Glenn Henninger, division manager for Project Development, said the original Great Streets study (published in 2013) was divided into five segments; county funding will cover three segments focused on the southern portion and the north segment (segment 3) near Stein Road and the Dellwood Community Center is poised to move to construction.
Henninger described design features across the corridor: an east‑side shared‑use path, new west‑side sidewalks, narrowed travel lanes to calm traffic while retaining two through lanes in each direction in busier sections, medians and green space where feasible, new traffic signals with full pedestrian accommodations, and reworked channelization and smaller corner islands to improve sight lines for pedestrians and drivers. At some intersections the county will install truck turn aprons—raised curb areas that ease large‑vehicle turns while encouraging slower passenger‑vehicle turning speeds.
The county is shifting roadway alignment in places to create space for sidewalks and will remove underused right‑turn lanes to make room for trail or green space.
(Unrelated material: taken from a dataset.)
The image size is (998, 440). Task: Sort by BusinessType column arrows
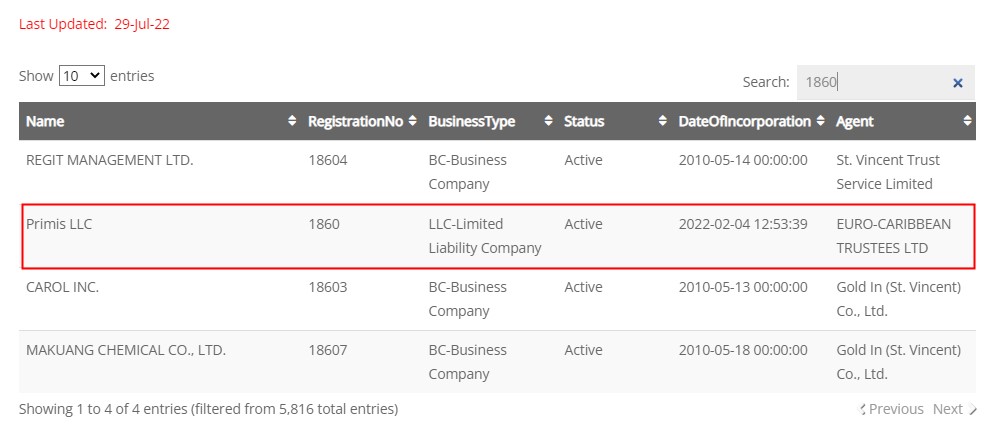[x=549, y=121]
Henninger said the Chambers intersection is a separate STP‑funded project and will be reconfigured with Australian right‑turn islands to improve pedestrian sight lines.
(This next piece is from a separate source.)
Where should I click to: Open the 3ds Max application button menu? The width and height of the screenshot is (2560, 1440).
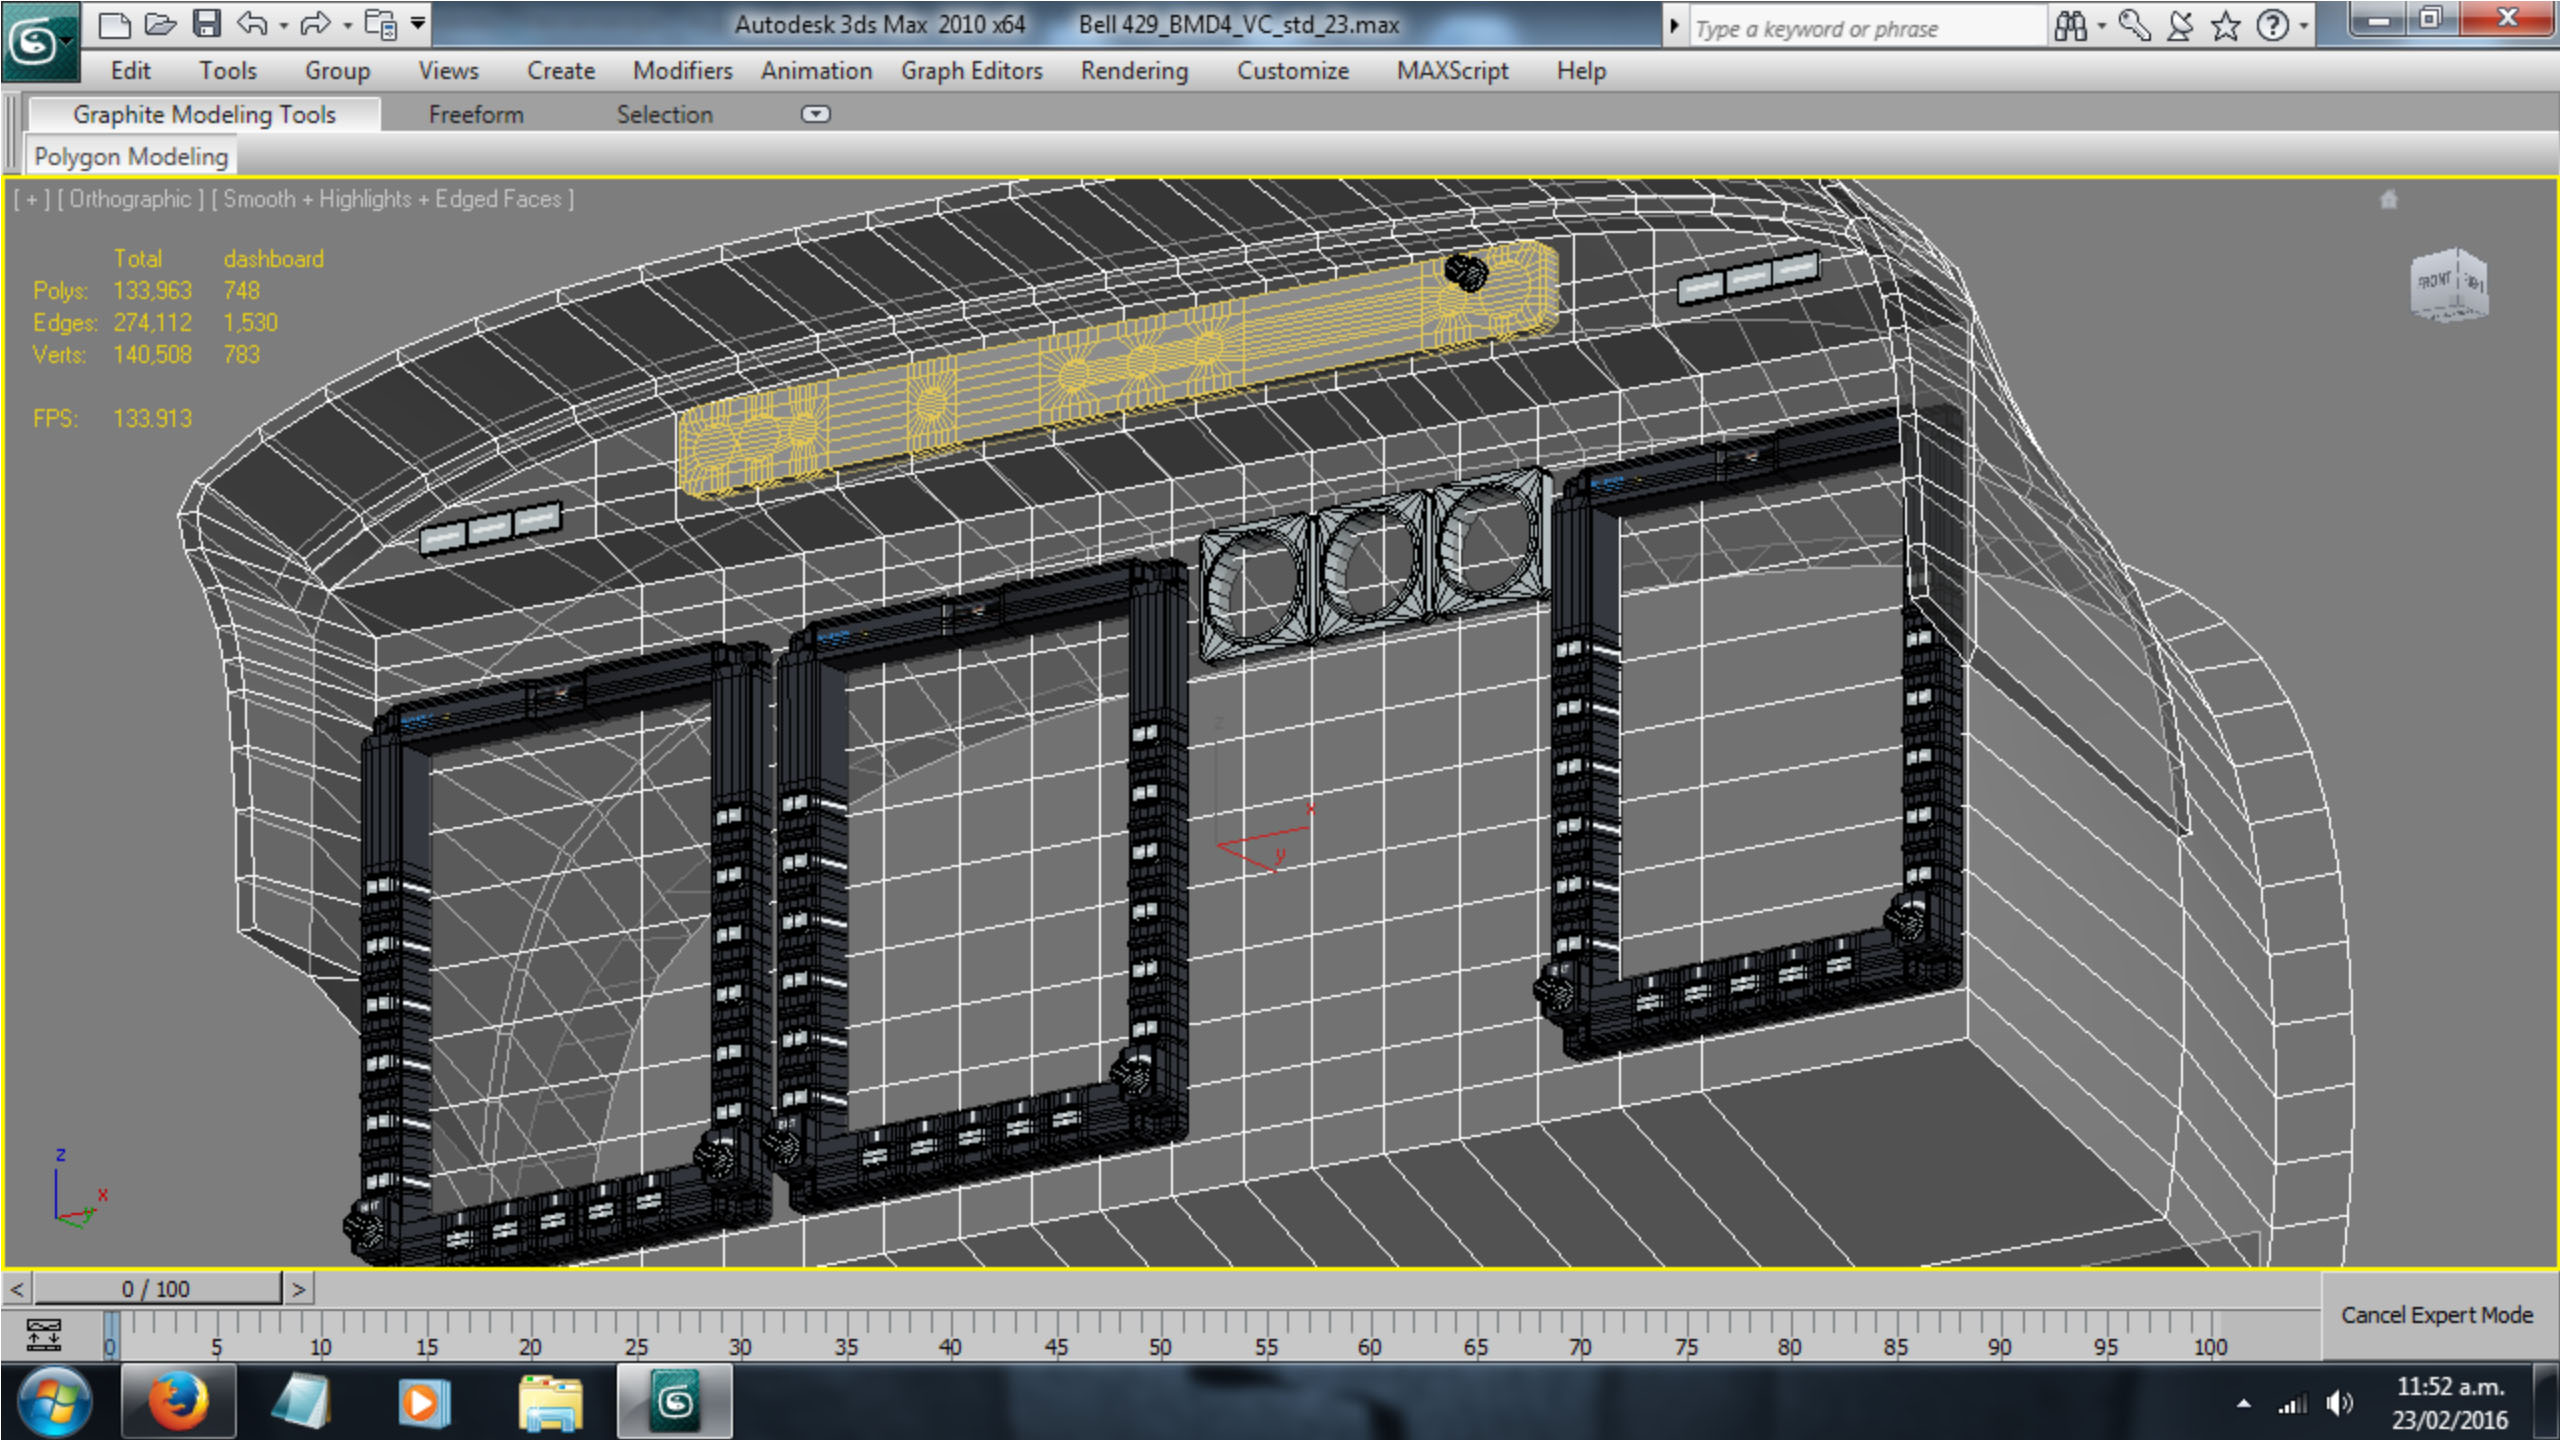click(38, 42)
He warned that property acquisition is a significant hurdle: the project initially identified more than 90 parcels; many remain in condemnation when owners and the county have not agreed on price or impacts. "The condemnation process has hit some glitches... This project was supposed to be under construction a couple years ago," Henninger said. He added that county staff hope to begin construction next spring, but that outcome "hinges on getting that right away acquisition completed" and on court decisions for condemned parcels.
Why it matters: the corridor carries a mix of residential and commercial properties and has limited safe pedestrian crossings in places. The planned reconfigurations aim to improve safety for pedestrians, cyclists and transit users while managing access for businesses.
Next steps: complete property‑right acquisitions and related court processes, finalize design details with property owners and Metro on bus stop upgrades, then advertise the project for construction bids if the courts resolve acquisition barriers.